What you are asked to do =
In the data below, the answer is the run of lines from the line containing "You are a GUI agent. The screenshot is 162×2576." through the line containing "Plano de Atenas", both included; print it exactly and nothing else.

Given records =
______
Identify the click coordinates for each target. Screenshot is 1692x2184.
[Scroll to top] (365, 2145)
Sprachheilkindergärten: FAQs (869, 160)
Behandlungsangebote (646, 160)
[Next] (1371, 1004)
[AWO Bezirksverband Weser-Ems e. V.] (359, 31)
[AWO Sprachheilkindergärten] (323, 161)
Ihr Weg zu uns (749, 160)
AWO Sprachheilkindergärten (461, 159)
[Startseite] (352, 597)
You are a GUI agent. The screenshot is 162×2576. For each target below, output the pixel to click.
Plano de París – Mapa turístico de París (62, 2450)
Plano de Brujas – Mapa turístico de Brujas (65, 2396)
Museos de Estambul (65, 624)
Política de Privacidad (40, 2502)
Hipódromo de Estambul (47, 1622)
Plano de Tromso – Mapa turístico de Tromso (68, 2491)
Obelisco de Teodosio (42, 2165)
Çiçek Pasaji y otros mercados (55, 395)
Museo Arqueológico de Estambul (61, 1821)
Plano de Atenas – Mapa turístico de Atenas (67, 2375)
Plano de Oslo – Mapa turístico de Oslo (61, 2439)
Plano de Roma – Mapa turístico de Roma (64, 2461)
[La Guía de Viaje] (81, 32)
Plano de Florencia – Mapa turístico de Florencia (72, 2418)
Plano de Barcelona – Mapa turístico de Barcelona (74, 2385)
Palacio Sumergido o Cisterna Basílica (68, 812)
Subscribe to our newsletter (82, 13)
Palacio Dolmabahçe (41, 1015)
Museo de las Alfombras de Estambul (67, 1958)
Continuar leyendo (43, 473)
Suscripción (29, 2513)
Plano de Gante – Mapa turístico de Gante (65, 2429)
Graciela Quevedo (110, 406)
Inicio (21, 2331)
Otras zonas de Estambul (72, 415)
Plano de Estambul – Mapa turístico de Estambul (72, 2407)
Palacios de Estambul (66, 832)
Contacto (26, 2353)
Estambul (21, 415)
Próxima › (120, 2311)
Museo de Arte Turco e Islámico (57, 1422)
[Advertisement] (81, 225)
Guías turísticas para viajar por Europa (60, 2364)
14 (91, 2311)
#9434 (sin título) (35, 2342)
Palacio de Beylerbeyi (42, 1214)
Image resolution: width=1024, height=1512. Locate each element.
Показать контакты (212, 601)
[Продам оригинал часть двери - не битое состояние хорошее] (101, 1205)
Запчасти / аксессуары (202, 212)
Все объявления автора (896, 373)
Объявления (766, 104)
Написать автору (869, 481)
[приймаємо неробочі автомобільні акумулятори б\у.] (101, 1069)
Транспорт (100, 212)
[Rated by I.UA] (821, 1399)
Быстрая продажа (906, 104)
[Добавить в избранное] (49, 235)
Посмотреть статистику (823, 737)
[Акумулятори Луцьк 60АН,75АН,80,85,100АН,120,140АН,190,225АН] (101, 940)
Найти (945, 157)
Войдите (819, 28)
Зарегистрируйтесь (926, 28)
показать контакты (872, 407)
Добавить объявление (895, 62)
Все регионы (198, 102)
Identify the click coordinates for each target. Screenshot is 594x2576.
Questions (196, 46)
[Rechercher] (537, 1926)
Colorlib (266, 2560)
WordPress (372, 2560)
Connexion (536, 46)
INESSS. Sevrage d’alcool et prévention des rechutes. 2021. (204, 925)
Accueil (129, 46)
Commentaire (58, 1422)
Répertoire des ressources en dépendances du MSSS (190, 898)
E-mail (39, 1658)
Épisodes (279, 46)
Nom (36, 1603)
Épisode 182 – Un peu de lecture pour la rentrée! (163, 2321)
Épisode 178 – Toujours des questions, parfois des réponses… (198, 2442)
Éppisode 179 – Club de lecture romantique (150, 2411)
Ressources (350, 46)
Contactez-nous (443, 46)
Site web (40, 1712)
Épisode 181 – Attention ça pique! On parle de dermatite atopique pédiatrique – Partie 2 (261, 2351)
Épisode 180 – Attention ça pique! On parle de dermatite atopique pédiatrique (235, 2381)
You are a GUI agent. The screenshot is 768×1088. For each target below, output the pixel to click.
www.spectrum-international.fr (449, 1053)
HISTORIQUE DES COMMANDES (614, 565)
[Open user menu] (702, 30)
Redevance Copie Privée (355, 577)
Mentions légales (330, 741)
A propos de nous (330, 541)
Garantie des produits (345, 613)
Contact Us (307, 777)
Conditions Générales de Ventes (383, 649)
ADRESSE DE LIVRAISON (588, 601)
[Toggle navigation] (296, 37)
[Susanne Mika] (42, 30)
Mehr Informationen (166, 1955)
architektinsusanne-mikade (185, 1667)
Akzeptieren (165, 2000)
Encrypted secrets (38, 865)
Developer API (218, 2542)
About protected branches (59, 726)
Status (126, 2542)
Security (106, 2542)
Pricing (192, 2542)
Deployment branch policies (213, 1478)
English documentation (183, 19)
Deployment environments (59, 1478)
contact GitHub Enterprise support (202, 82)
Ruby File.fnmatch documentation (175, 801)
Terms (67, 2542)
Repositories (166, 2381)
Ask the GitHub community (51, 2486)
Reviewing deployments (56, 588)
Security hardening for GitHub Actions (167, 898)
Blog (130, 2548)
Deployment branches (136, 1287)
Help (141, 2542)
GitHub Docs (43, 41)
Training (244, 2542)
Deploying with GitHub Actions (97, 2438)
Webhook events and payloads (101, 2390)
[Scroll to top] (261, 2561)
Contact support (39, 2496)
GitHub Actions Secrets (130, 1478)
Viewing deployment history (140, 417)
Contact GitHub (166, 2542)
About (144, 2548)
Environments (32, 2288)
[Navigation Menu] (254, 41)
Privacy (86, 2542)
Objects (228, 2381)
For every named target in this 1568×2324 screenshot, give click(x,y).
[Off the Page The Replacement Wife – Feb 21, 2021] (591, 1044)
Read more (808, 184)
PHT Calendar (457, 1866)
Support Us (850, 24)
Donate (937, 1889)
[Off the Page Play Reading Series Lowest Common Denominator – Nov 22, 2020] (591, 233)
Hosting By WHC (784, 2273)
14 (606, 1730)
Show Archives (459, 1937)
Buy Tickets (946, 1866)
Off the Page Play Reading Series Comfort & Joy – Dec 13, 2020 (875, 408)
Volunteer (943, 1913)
______
Written reply =
You are a GUI agent. The screenshot is 162×2576. For each target below, output the pixel to click.
Plano de París – Mapa turístico de París (62, 2450)
Plano de Brujas – Mapa turístico de Brujas (65, 2396)
Museos de Estambul (65, 624)
Política de Privacidad (40, 2502)
Hipódromo de Estambul (47, 1622)
Plano de Tromso – Mapa turístico de Tromso (68, 2491)
Obelisco de Teodosio (42, 2165)
Çiçek Pasaji y otros mercados (55, 395)
Museo Arqueológico de Estambul (61, 1821)
Plano de Atenas – Mapa turístico de Atenas (67, 2375)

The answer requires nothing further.